(Task statement): Make an exact copy of the lines from the one containing "You are a GUI" through the end of the records below, and leave out every picture.

(Data):
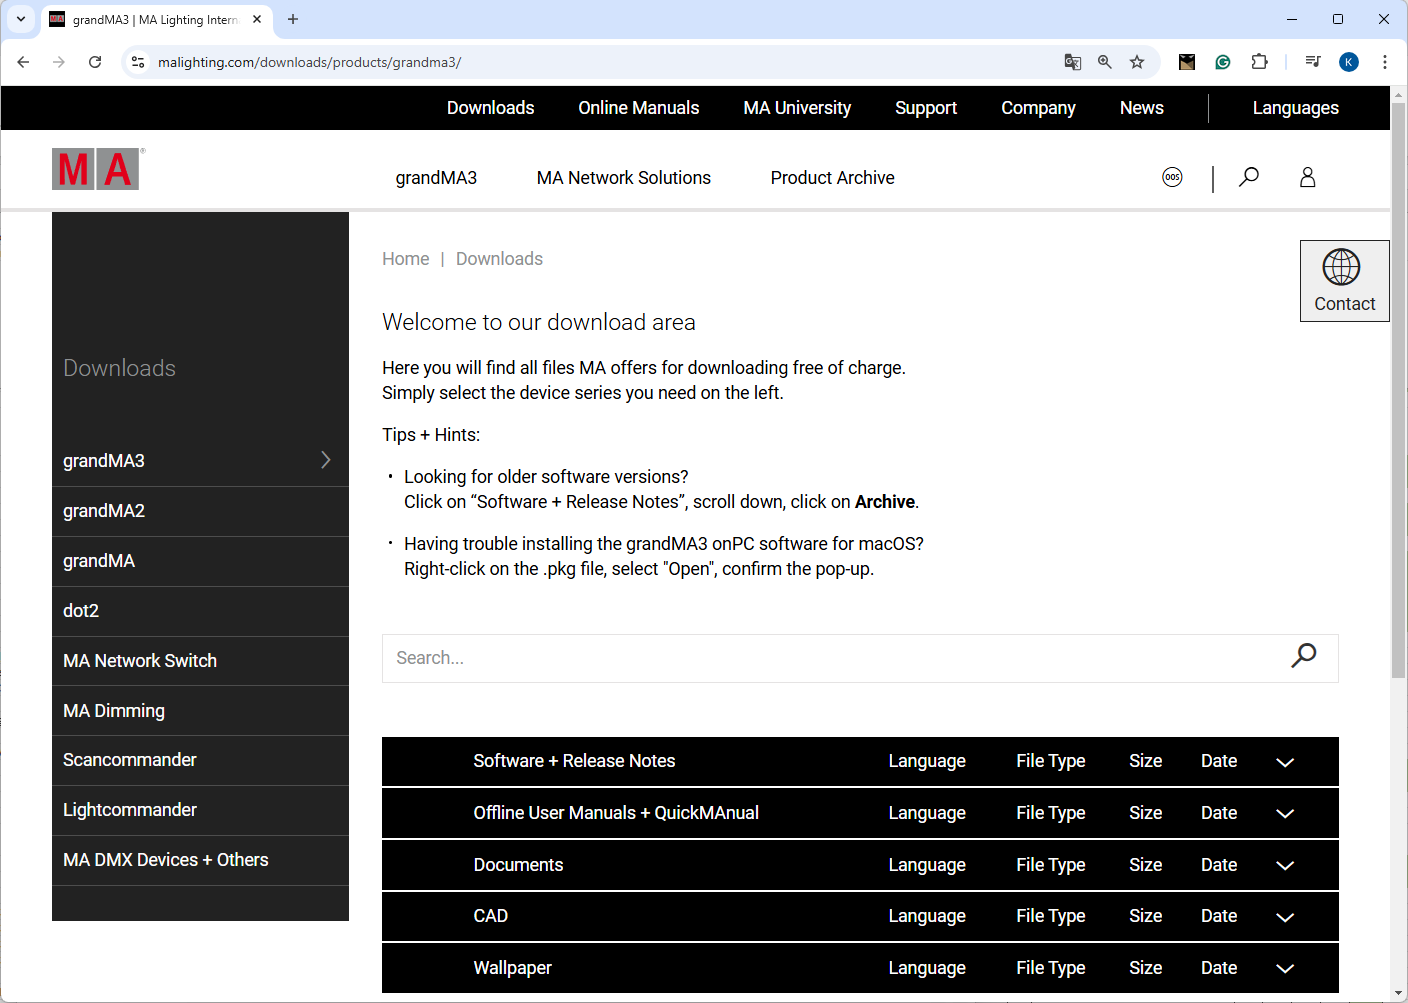Select Product Archive in navigation
Image resolution: width=1408 pixels, height=1003 pixels.
click(832, 178)
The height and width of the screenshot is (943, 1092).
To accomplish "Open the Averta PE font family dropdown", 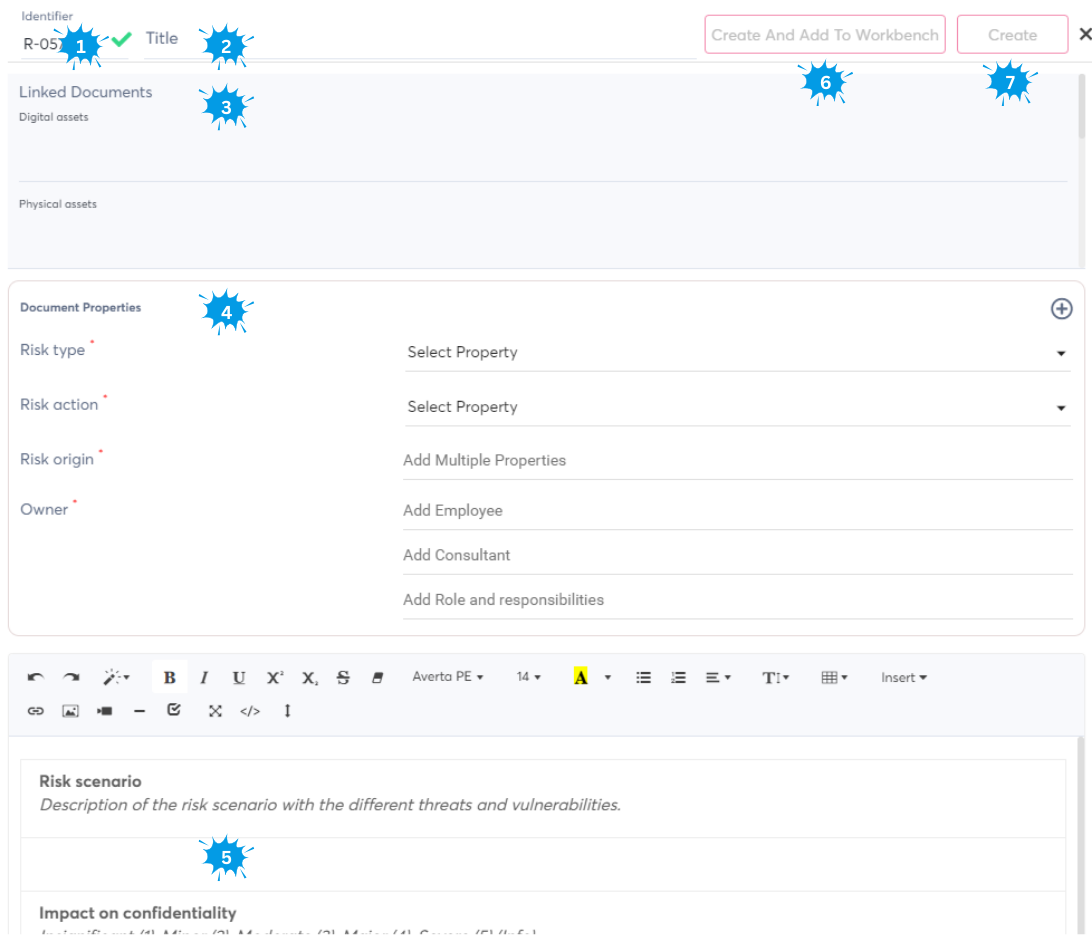I will click(x=447, y=678).
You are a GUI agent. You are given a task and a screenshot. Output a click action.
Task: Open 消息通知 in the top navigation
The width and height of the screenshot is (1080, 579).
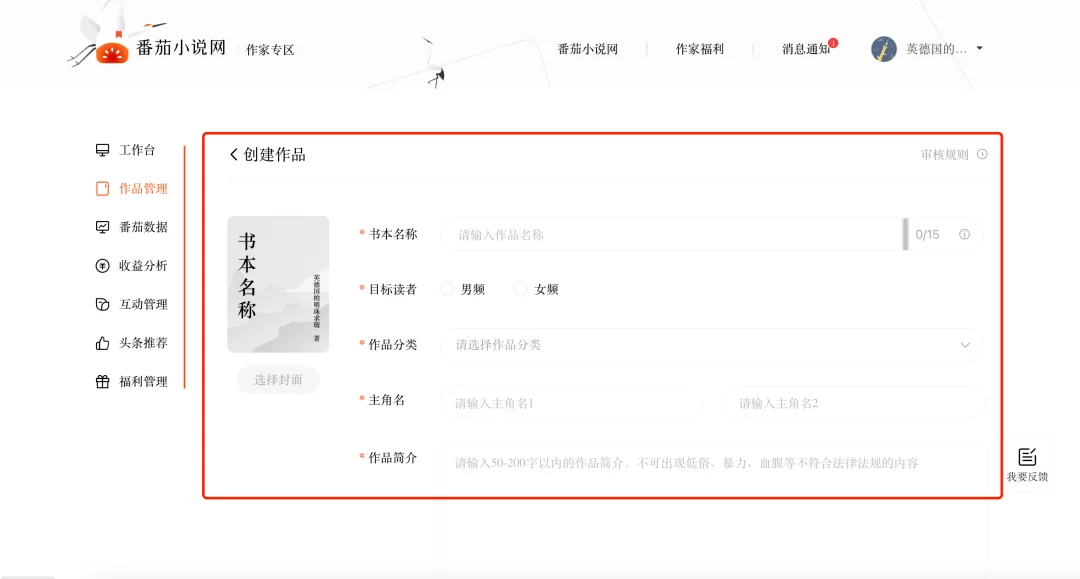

(Exercise solution):
You are a GUI agent. You are given a task and a screenshot. Output a click action.
Task: Open 消息通知 in the top navigation
The width and height of the screenshot is (1080, 579).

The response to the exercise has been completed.